Small sample qualitative research is not generalizable to larger groups. Thus, in working with military veterans in a group format, the goal was to examine the microcosm of effective male-counseling interventions that has been relatively unexplored in prior epidemiological research. Similarly to triangulation with different methods, it recommended that a variety of qualitative methodologies be employed to further clarify men’s engagement process.

It would also be interesting to measure male ideology across a wider cohort of VTP participants, as this sample scored normatively—a surprise given that military personnel tend to score on the higher end of male socialization (Hinojosa, 2010). Our findings may be better understood in relation to gender role endorsement scores of other VTP graduates. For instance, components important to engagement for more traditionally socialized men (i.e., higher masculine ideology scores) may differ from those scoring normatively. Given that higher masculine ideology scores pair with poorer health outcomes (Mansfield et al., 2005), exploring effective engagement with an elevated scoring subset is men may be particularly helpful in guiding the practices of frontline practitioners.

In regard to the tendency for men’s therapeutic needs to shift from male socialization to nongendered human needs (i.e., that might be shared by men and women alike), it is important to examine this more directly. One direction would be a mixed-methods study that pairs participants’ experiences with the measurement of gender role strain (e.g., the gender role conflict scale; O’Neil, Helms, & Gable, 1986), as it is possible that dissonance has decreased as men discover a safety in conveying deeper levels of personal authenticity. In this vein, while our MRNI-R findings were inconsistent, it is important to follow-up with larger samples to help understand how and if masculine ideology is malleable in relation to counseling programs.

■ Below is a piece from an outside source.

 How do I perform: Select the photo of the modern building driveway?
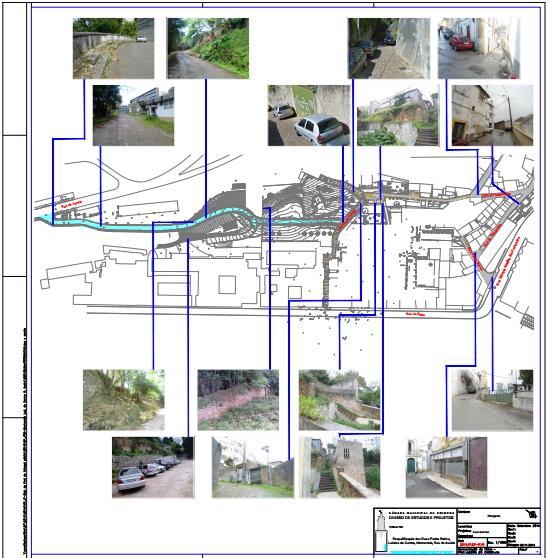(x=133, y=115)
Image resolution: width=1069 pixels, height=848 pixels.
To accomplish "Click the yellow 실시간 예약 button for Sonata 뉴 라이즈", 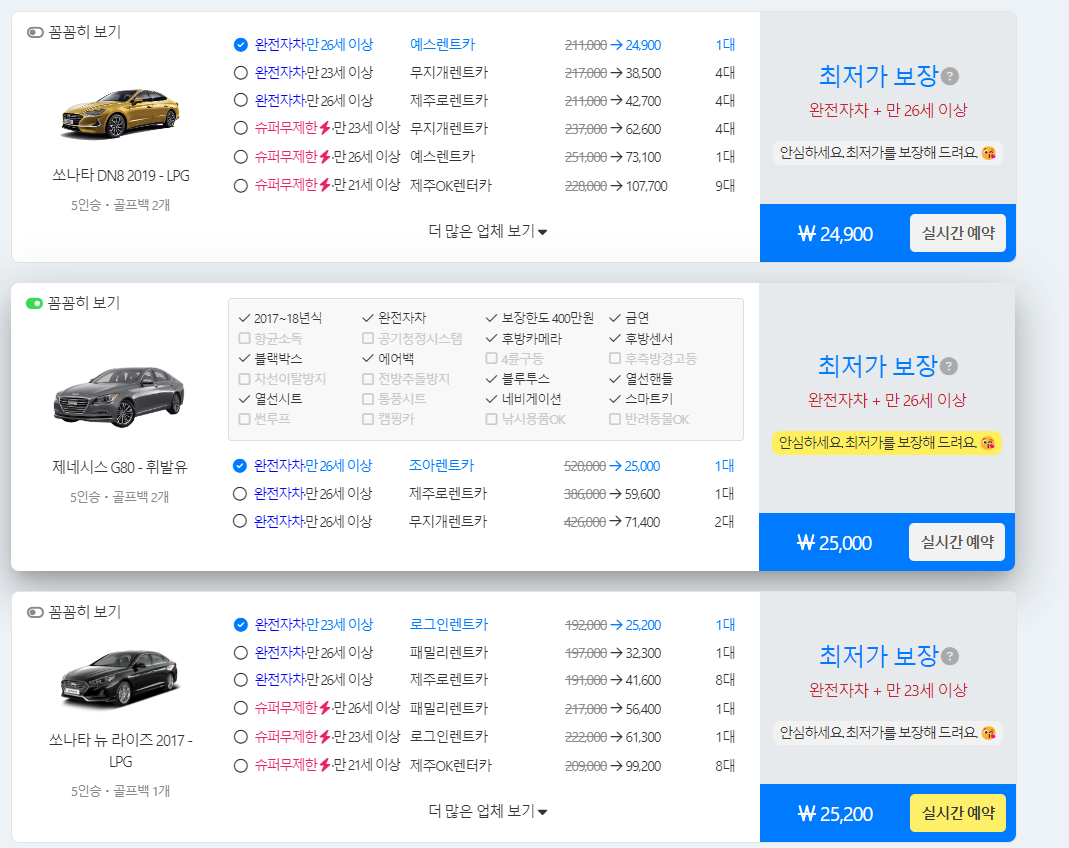I will click(x=957, y=813).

In conclusion, the findings drawn from the current study remind us that a range of fluid and contextual alignments to masculine ideals emerge to protect as well as risk men’s mental health. Being reminded that this plurality exists within military men to influence the acceptability of treatment modalities is also timely in thoughtfully considering how we might more fully engage vulnerable subgroups of men in group-based programs.

Acknowledgments

To conclude, a tremendous thank you to all participants for donating their time without thinking twice. Their commitment to the betterment of men and veterans was evident in their eagerness to give back. It would seem that Kiselica and Englar-Carlson’s (2010) male heroism is again supported by their generosity. Additional thanks go out to all expert consultants, committee members, and research assistants. Without your help this project would be nowhere.

Footnotes

Declaration of Conflicting Interests: The author(s) declared no potential conflicts of interest with respect to the research, authorship, and/or publication of this article.

Funding: The author(s) received no financial support for the research, authorship, and/or publication of this article.